Image by Daniel Roberts from Pixabay

This semester I’m using the opportunity of teaching a new (to me) course to teach information literacy through the lens of research context. This is something I’ve been doing to some extent for a while now but now research context is a much bigger focus of the course than it used to be.

Because of that, I’ve now introduced a second project to the course. The first project is the usual annotated bibliography, tweaked slightly from past iterations. This time, students complete the annotated bibliography in order to show that they understand the conventions of academic and scholarly research and, along with the annotated bibliography, they submit a reflection explaining how their research-related choices fit those conventions. Not too different from what I’ve been doing the last few semesters, but different enough that I’m curious to see how it goes.

The second, newer project comes at the end of the course. For this project, students will be creating a research product representative of one of the non-academic, non-scholarly contexts we’ll discuss in the course (personal, professional, or creative). This can be anything: a work-related PowerPoint, a social media post, a painting.

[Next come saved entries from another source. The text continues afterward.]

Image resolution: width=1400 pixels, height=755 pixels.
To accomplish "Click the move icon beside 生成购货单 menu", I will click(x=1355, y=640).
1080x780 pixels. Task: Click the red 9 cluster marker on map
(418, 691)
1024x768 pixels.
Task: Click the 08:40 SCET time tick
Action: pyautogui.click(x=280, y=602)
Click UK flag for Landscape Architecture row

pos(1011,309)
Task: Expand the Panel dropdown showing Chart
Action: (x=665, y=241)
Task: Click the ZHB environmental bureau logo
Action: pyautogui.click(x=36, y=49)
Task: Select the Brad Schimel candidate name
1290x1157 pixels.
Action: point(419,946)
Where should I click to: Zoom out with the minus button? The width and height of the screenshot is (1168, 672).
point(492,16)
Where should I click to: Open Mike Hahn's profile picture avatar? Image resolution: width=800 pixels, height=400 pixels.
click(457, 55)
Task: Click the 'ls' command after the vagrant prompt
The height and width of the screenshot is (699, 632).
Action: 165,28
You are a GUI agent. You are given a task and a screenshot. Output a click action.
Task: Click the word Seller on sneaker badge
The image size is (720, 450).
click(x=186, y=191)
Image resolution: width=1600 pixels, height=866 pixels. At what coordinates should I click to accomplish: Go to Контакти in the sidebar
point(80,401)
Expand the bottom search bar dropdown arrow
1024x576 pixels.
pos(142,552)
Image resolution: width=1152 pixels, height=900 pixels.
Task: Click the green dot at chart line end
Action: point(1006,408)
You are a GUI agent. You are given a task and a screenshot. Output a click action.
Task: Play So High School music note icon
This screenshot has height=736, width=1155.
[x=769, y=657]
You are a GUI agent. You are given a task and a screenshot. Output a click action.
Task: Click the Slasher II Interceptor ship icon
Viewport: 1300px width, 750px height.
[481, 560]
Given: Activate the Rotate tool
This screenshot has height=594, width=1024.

As long as research was involved in the making of the work, it counts as a research product. The student then has to write a reflection explaining the research that went into the work and how that research is representative of their chosen research genre.

In theory, I like this project a lot. I’ll be very curious to see what research products students submit and what they say about the research that went into those works. I’ll also be curious what stumbling blocks they run into when it comes to completing the project since it requires them to submit non-academic work for an academic course.

Which brings up an interesting question: in an academic environment, is there such a thing as non-academic work? Can there be?